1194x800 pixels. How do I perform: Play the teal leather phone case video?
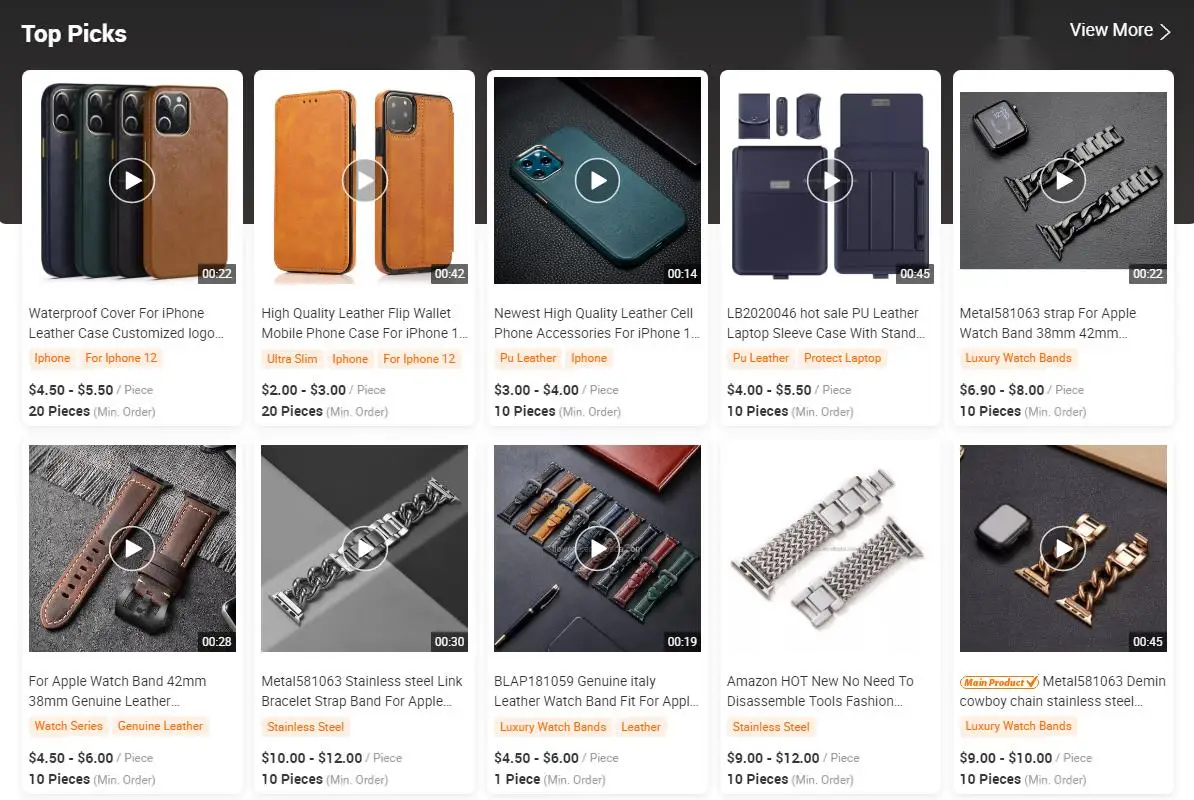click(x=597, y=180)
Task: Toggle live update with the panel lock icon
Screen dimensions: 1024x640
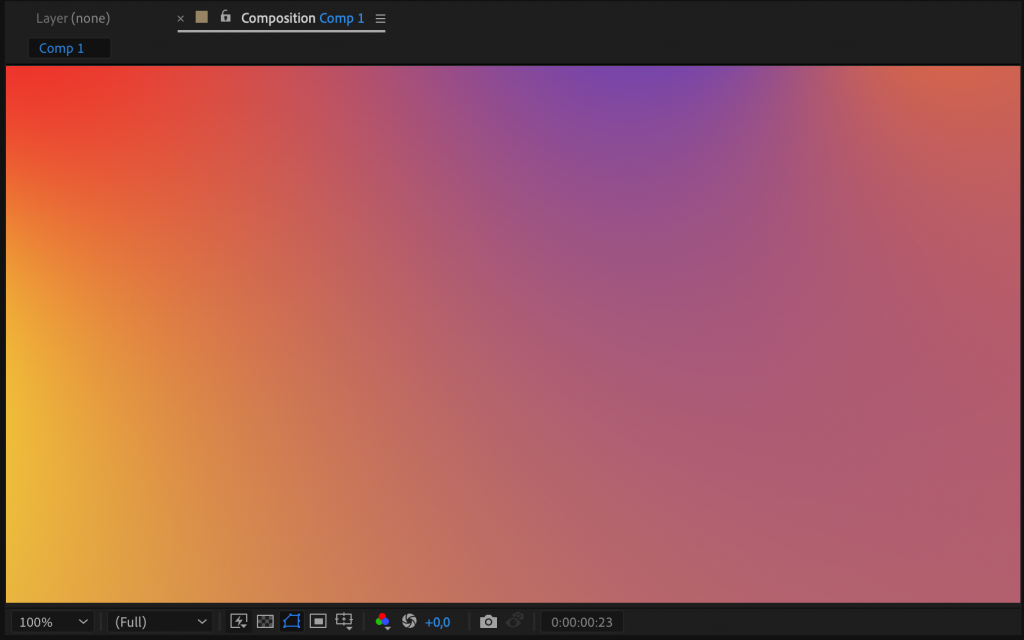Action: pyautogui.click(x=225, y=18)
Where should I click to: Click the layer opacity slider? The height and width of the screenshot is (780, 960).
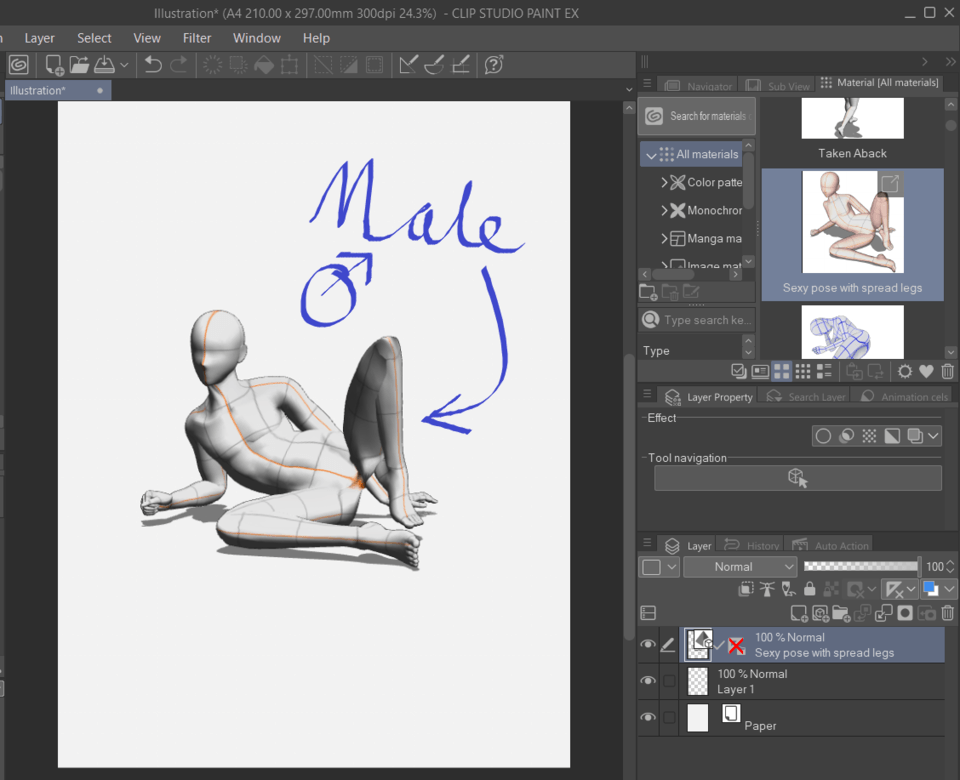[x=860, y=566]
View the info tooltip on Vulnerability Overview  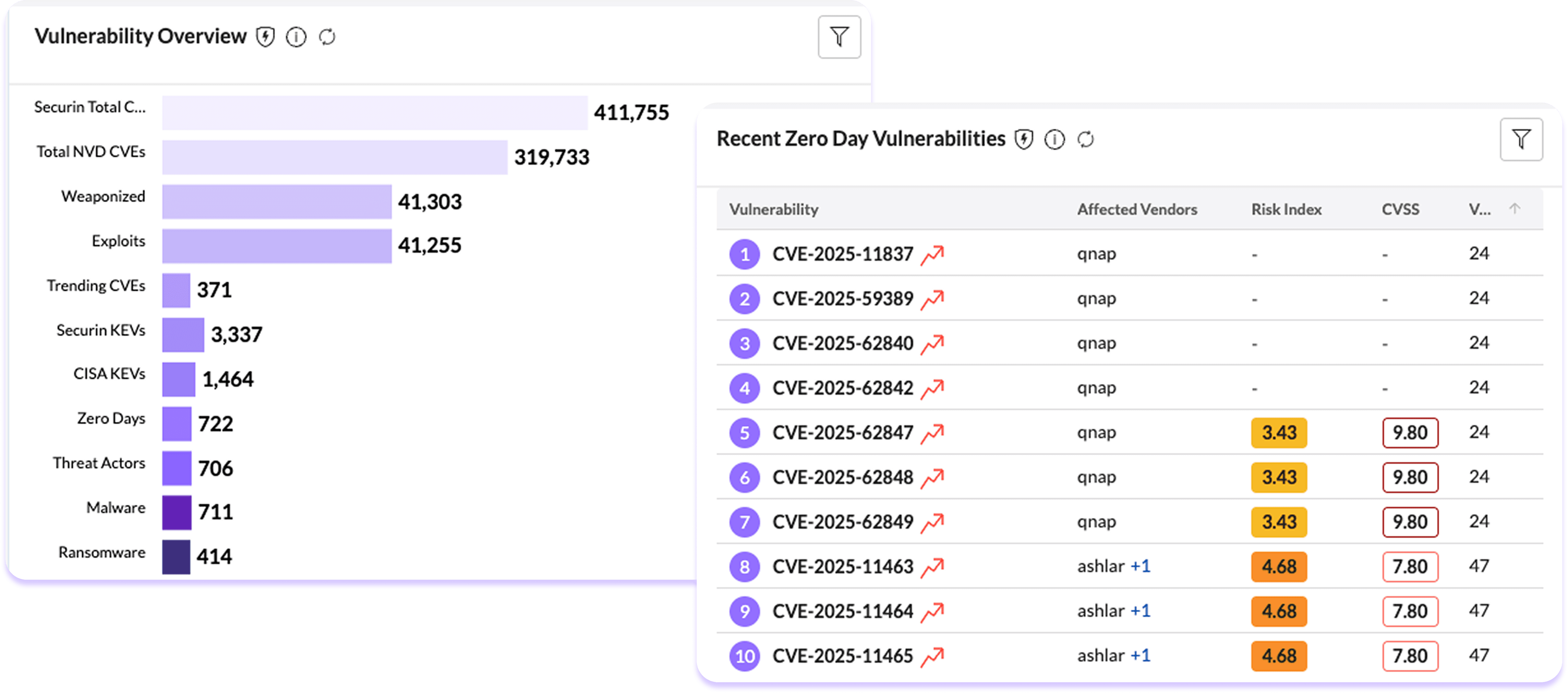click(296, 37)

- - - - -

## Goal
Please return, character for character, the lines running from the start of the entries through the line that contains "[x=860, y=566]", with both ends included. Leave the pictures out of your answer.

## Expected answer
1194x800 pixels. How do I perform: Play the teal leather phone case video?
click(x=597, y=180)
Task: Toggle live update with the panel lock icon
Screen dimensions: 1024x640
Action: pyautogui.click(x=225, y=18)
Where should I click to: Click the layer opacity slider? The height and width of the screenshot is (780, 960).
[x=860, y=566]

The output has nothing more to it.